Record extracts
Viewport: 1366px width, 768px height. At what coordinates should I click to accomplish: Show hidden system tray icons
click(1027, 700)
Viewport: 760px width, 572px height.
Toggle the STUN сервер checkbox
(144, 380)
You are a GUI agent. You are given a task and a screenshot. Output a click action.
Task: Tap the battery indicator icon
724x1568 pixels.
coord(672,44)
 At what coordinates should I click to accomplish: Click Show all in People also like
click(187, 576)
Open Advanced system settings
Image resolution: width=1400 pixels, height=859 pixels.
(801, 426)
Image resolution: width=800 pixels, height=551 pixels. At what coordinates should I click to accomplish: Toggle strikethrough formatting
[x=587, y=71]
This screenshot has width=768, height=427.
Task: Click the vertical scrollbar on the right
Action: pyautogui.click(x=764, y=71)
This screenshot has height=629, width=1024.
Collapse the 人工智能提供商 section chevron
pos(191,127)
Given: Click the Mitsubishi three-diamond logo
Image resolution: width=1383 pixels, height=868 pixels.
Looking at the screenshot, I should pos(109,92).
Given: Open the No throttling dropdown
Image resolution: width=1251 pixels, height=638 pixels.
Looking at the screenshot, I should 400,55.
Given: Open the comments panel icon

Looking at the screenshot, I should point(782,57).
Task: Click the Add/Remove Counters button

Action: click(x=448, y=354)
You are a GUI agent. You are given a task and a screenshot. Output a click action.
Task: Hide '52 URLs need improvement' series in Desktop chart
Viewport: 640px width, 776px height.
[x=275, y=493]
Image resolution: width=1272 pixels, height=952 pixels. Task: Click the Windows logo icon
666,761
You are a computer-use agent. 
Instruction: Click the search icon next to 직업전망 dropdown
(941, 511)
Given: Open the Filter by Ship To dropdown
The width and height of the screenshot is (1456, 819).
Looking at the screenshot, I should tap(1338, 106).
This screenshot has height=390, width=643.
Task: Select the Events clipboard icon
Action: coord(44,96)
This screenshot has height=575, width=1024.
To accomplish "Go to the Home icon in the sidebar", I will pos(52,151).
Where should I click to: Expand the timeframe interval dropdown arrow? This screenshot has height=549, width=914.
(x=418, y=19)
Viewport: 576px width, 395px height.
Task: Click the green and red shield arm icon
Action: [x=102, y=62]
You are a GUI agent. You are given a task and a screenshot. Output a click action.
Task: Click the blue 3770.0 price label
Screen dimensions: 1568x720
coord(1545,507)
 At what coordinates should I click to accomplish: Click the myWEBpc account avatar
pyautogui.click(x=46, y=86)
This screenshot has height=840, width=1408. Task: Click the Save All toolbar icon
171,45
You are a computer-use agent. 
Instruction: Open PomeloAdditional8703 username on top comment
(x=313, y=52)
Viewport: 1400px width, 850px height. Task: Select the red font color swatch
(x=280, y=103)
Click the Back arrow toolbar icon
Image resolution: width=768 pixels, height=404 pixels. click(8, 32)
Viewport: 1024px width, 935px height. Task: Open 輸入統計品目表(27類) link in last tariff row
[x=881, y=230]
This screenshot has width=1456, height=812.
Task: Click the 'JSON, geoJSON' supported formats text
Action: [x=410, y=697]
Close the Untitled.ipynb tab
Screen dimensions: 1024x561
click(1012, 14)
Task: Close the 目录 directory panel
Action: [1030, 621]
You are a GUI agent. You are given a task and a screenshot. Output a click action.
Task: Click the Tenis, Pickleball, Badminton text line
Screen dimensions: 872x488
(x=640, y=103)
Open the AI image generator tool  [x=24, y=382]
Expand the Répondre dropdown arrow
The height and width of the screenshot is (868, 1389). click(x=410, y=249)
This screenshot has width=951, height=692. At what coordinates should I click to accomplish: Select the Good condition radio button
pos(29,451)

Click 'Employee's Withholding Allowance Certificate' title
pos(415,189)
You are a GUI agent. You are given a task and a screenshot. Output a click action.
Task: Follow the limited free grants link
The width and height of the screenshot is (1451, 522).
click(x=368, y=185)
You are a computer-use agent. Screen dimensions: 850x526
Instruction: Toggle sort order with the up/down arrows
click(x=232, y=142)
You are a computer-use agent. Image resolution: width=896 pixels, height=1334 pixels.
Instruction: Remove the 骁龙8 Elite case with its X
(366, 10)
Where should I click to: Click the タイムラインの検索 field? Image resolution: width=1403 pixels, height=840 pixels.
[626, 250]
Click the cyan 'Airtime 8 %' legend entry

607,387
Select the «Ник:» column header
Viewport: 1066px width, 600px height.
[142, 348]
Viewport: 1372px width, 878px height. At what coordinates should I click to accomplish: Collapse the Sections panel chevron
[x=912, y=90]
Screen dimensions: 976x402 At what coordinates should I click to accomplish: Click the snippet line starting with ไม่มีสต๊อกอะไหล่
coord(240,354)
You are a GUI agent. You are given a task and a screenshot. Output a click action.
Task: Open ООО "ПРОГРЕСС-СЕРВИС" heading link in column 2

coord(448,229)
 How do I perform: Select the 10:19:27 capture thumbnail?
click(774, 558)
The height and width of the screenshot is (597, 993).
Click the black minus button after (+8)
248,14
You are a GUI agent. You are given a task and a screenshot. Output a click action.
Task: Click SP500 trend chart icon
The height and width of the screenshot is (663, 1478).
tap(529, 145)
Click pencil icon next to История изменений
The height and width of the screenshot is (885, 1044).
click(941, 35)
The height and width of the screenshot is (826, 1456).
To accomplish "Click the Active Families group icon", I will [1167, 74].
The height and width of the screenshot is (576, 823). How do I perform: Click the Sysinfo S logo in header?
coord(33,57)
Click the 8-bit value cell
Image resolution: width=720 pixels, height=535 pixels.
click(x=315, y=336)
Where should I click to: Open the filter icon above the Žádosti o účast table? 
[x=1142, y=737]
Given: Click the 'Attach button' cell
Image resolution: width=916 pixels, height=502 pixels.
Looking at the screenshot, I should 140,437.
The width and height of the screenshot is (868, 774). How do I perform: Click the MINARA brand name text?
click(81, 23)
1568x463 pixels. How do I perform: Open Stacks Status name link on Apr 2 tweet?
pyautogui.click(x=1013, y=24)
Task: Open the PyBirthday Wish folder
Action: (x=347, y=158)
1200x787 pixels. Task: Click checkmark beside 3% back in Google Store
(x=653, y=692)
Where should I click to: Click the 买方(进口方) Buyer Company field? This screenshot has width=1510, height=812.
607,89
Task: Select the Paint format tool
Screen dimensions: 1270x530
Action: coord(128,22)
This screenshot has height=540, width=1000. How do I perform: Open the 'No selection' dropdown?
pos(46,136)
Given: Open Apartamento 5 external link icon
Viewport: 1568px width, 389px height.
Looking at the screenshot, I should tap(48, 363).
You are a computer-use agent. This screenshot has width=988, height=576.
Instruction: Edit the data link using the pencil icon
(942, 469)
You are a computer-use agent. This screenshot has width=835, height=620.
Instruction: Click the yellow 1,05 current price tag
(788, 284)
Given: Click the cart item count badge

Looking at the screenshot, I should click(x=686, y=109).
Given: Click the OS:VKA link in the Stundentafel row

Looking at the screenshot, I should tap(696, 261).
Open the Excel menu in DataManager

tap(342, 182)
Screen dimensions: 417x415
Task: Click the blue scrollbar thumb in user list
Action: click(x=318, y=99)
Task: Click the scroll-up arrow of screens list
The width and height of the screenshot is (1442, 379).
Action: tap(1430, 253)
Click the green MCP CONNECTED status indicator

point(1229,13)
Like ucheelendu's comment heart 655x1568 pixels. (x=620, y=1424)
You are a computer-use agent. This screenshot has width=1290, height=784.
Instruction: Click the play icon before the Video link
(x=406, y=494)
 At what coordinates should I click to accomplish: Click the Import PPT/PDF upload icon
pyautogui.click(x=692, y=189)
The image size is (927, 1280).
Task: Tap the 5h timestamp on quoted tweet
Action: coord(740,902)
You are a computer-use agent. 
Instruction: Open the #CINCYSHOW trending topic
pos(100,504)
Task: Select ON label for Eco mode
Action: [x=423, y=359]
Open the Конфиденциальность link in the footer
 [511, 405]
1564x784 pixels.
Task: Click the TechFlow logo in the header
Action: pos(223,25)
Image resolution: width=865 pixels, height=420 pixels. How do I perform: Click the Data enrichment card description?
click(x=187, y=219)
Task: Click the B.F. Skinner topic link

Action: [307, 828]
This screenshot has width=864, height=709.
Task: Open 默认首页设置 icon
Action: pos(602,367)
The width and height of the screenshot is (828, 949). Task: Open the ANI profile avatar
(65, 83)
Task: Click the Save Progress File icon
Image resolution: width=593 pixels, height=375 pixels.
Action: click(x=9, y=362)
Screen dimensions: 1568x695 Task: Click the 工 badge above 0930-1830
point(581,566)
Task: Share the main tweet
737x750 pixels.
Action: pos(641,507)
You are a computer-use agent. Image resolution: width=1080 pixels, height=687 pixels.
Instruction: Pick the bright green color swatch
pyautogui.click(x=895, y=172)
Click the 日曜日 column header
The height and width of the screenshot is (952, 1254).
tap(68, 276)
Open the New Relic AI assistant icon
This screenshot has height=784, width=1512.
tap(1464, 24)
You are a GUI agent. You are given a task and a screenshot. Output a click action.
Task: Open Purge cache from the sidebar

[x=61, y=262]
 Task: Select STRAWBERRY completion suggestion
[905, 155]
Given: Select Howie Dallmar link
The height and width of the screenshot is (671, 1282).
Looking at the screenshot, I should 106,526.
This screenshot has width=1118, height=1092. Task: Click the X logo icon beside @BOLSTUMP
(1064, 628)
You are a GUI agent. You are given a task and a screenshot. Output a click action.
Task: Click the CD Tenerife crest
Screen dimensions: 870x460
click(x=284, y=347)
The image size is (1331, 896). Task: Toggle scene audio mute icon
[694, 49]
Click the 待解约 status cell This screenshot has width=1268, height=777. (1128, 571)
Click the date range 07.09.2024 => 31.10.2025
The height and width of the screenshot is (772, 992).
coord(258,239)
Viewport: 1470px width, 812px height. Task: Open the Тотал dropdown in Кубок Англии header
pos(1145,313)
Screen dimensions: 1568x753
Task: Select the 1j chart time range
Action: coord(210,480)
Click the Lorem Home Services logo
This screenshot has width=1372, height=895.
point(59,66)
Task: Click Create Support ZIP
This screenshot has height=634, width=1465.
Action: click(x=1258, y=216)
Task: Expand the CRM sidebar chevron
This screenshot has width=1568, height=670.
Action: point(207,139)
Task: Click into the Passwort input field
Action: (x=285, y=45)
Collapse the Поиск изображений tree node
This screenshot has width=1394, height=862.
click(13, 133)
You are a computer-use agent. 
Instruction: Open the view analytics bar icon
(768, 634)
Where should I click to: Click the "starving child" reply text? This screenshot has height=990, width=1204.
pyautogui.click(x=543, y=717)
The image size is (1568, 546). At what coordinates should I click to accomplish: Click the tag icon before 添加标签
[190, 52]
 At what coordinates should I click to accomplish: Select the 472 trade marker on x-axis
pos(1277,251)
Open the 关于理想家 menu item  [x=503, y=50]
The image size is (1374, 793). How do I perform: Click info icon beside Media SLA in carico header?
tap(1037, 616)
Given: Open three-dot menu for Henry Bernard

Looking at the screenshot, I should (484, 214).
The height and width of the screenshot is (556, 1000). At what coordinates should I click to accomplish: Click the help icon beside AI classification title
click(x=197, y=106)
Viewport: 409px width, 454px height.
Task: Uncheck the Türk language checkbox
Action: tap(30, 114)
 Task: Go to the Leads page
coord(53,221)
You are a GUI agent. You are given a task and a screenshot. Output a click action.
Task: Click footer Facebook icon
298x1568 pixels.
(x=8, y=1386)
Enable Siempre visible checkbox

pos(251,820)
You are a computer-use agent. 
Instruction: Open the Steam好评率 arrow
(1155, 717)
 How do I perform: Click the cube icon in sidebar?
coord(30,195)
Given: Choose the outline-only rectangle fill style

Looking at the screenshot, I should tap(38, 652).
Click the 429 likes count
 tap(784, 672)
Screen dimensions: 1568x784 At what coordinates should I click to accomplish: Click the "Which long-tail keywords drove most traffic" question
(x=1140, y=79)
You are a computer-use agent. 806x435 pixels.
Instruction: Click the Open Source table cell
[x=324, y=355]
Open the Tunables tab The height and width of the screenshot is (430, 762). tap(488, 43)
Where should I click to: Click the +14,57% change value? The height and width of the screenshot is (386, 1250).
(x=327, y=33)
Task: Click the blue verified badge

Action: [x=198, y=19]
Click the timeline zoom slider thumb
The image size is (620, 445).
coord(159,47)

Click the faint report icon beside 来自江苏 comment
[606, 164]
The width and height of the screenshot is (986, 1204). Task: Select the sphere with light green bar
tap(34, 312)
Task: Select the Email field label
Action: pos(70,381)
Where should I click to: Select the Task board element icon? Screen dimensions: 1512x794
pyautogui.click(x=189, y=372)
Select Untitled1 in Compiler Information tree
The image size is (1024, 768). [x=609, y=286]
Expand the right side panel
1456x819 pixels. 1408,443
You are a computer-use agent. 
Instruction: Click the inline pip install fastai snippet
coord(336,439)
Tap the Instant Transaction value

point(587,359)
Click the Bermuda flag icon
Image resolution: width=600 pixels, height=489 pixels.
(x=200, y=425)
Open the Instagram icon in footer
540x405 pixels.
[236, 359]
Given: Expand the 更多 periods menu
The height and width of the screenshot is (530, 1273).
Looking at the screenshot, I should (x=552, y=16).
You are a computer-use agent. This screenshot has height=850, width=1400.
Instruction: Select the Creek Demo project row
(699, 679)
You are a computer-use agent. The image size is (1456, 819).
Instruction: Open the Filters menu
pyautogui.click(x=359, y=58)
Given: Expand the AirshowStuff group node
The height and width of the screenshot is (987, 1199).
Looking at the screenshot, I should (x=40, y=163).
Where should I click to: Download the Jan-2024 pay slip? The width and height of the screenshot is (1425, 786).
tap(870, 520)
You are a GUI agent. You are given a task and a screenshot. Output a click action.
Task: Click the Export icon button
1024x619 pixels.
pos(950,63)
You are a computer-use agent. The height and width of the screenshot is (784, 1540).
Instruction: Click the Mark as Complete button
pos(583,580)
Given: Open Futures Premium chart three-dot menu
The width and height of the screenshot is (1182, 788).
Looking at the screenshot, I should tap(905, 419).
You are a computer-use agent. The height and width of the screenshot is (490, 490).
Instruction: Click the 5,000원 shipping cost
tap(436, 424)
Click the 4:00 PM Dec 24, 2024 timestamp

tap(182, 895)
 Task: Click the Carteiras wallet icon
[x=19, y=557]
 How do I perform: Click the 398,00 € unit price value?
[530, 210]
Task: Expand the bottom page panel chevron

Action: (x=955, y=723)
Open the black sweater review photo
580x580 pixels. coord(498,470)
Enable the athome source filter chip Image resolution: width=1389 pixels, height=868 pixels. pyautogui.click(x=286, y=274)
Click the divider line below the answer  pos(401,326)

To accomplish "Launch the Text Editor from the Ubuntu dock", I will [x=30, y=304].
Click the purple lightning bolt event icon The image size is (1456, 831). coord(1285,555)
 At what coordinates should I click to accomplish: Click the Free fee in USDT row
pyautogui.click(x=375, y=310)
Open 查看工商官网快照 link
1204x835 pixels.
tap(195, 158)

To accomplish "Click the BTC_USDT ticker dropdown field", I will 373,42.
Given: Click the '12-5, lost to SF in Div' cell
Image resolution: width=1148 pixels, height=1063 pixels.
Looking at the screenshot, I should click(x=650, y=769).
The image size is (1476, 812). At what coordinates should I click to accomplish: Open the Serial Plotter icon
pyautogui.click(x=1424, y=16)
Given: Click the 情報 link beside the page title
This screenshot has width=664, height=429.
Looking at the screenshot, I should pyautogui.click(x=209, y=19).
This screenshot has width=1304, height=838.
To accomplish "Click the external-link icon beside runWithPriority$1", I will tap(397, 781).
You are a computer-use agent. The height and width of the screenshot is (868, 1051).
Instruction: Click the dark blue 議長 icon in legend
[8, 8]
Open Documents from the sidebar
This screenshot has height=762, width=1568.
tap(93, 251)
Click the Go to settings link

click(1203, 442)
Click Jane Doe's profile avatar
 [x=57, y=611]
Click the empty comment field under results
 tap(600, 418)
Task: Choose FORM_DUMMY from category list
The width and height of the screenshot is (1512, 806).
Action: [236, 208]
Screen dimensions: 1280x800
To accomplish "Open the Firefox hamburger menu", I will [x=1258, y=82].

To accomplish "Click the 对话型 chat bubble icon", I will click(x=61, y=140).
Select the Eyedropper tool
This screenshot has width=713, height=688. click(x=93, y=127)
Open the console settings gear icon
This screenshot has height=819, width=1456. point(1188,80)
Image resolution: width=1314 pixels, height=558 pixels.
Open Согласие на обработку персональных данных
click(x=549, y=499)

Set exercise
Copy out the records word for word, everything from the line containing "Click the 429 likes count" down to the line containing "Open the Tunables".

Reply
Click the 429 likes count
 tap(784, 672)
Screen dimensions: 1568x784 At what coordinates should I click to accomplish: Click the "Which long-tail keywords drove most traffic" question
(x=1140, y=79)
You are a computer-use agent. 806x435 pixels.
Instruction: Click the Open Source table cell
[x=324, y=355]
Open the Tunables tab The height and width of the screenshot is (430, 762). tap(488, 43)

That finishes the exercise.